Mr Deputy Speaker, are you aware of any other instances where a Prime Minister has so flagrantly ignored the will of this House by refusing to grant time to debate a motion of no confidence in the Government, despite the fact that even his own party does not believe he should be Prime Minister any more? Do you agree with me that this egregious breach of democratic convention only further undermines confidence in this rotten Government?
Further to that point of order, Mr Deputy Speaker. I recognise that under the present Prime Minister, this Government have specialised in constitutional innovation. Nevertheless, it certainly seems to me, and I hope it does to you and to the House authorities, that this is stretching the boundaries of what is permissible into the outrageous and beyond, and threatening the democracy of this House.
Further to that point of order, Mr Deputy Speaker.
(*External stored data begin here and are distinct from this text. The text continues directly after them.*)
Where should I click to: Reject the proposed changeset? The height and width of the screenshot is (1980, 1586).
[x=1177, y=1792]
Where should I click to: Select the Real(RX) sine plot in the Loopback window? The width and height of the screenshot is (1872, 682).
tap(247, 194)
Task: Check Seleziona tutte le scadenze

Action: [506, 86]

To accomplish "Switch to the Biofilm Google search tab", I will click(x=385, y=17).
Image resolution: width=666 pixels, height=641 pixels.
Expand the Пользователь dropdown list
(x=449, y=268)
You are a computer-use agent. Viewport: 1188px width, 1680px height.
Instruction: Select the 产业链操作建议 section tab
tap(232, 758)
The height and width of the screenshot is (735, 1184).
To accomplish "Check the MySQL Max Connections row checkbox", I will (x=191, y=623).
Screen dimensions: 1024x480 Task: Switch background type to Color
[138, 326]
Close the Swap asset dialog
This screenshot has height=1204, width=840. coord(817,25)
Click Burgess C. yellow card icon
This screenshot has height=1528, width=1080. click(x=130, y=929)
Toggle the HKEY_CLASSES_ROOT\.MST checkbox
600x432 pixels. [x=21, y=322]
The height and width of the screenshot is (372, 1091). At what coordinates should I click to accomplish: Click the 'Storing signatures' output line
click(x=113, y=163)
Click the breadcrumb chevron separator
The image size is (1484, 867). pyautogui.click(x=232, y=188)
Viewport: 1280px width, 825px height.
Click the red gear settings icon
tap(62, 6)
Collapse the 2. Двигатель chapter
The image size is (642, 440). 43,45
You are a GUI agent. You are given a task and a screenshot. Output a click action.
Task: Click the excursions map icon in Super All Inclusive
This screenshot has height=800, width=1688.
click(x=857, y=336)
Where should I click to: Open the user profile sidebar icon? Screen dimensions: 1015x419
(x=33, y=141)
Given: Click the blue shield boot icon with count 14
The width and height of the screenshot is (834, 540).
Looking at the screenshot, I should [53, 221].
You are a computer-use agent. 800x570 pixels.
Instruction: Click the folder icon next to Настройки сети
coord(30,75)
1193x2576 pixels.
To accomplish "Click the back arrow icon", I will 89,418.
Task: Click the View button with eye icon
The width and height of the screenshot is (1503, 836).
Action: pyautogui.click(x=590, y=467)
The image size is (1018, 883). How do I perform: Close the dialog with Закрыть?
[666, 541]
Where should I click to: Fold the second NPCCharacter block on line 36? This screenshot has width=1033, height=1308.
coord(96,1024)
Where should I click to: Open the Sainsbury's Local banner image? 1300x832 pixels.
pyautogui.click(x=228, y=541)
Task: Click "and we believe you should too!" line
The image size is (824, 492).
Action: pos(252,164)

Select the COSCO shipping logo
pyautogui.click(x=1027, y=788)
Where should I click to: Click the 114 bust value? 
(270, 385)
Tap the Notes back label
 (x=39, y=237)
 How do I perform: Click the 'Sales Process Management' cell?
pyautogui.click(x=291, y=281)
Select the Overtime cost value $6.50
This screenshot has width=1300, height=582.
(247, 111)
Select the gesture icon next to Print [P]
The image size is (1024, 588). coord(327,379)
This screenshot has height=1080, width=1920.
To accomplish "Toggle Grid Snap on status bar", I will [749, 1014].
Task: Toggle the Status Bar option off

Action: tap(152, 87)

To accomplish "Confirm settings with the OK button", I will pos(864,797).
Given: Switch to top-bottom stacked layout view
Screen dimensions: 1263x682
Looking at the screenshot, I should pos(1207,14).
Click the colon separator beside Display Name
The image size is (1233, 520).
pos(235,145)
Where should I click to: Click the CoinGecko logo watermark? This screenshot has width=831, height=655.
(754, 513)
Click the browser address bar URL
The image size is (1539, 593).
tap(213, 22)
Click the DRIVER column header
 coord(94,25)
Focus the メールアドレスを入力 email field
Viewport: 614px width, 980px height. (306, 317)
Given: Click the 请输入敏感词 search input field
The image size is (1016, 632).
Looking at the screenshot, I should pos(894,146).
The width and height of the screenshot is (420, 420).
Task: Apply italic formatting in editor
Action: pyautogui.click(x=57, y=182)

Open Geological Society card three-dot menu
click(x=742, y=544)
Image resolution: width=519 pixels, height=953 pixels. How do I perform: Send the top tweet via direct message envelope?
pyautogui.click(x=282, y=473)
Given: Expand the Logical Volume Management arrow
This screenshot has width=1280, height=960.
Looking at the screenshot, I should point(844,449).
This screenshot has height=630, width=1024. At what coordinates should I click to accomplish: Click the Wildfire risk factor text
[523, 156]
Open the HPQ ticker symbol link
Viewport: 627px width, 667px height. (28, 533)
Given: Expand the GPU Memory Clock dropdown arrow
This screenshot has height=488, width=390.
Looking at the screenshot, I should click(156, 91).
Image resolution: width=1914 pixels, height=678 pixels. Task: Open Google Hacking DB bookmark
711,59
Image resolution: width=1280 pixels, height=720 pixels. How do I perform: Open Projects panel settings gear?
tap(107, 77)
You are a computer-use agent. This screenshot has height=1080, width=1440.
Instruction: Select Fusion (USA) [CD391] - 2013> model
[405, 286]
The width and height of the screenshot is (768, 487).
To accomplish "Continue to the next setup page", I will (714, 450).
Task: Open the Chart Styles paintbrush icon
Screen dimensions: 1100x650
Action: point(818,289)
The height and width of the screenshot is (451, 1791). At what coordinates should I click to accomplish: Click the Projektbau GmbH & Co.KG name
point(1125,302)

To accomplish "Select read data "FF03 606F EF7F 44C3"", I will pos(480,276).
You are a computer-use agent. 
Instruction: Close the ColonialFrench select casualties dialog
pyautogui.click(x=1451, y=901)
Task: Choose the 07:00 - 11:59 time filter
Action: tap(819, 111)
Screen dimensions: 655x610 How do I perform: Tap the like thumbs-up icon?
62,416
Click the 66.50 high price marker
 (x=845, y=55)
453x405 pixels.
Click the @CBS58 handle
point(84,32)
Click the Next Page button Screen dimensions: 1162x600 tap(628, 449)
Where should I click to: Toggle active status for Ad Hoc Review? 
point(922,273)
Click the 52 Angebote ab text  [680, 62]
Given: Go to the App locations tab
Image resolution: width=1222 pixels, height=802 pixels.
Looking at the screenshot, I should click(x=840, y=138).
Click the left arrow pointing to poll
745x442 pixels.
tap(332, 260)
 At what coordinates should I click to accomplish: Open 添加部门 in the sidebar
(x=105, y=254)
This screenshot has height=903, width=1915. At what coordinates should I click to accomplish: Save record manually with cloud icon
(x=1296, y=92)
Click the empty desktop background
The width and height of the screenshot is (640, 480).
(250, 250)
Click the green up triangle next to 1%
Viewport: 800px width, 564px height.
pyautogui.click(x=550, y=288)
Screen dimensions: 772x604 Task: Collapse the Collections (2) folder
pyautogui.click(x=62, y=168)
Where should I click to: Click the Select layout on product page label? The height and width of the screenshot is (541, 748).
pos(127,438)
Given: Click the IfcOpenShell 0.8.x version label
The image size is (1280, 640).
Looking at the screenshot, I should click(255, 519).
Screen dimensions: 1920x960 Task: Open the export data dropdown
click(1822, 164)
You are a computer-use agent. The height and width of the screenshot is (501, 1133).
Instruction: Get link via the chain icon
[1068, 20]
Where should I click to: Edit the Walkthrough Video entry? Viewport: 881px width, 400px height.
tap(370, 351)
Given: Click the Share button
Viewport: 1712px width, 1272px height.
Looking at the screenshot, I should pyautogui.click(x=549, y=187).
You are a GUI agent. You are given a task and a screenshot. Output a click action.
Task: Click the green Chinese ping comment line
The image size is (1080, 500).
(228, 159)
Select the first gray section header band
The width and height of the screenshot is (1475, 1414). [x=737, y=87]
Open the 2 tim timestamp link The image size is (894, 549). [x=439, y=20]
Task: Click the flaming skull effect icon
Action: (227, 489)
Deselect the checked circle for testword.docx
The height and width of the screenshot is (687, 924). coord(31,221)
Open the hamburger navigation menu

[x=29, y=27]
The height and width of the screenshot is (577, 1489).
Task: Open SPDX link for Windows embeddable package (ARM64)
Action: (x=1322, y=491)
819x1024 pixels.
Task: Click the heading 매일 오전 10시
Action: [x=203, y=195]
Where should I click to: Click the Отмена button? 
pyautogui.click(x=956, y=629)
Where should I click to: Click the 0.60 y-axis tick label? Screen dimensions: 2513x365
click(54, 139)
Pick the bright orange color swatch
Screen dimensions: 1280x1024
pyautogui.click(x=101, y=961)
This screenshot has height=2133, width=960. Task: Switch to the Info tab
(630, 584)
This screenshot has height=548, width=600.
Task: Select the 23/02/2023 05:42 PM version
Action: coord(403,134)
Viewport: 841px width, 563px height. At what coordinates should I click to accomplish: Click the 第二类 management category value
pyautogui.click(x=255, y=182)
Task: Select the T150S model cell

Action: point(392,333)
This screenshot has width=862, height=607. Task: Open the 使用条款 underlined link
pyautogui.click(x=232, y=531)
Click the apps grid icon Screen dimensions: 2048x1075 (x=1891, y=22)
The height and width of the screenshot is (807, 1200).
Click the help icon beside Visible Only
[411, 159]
The convention is that if the Leader of the Opposition tables a motion of no confidence, it is taken as the next available business. That is what has been done, yet even though we know that large swathes of the party in Government have no confidence in their Prime Minister, they are refusing to acknowledge and honour a time-honoured convention that is the only way to make a debate on that possible. Do you not agree that it is for this House of Commons to test whether any given Prime Minister has its confidence and that his or her Prime Ministership is always based on that? One of the prerequisites for being appointed Prime Minister of this country by the Queen is that that person shall have the confidence of the House of Commons. If we are not allowed to test that now, when on earth will be allowed to test it?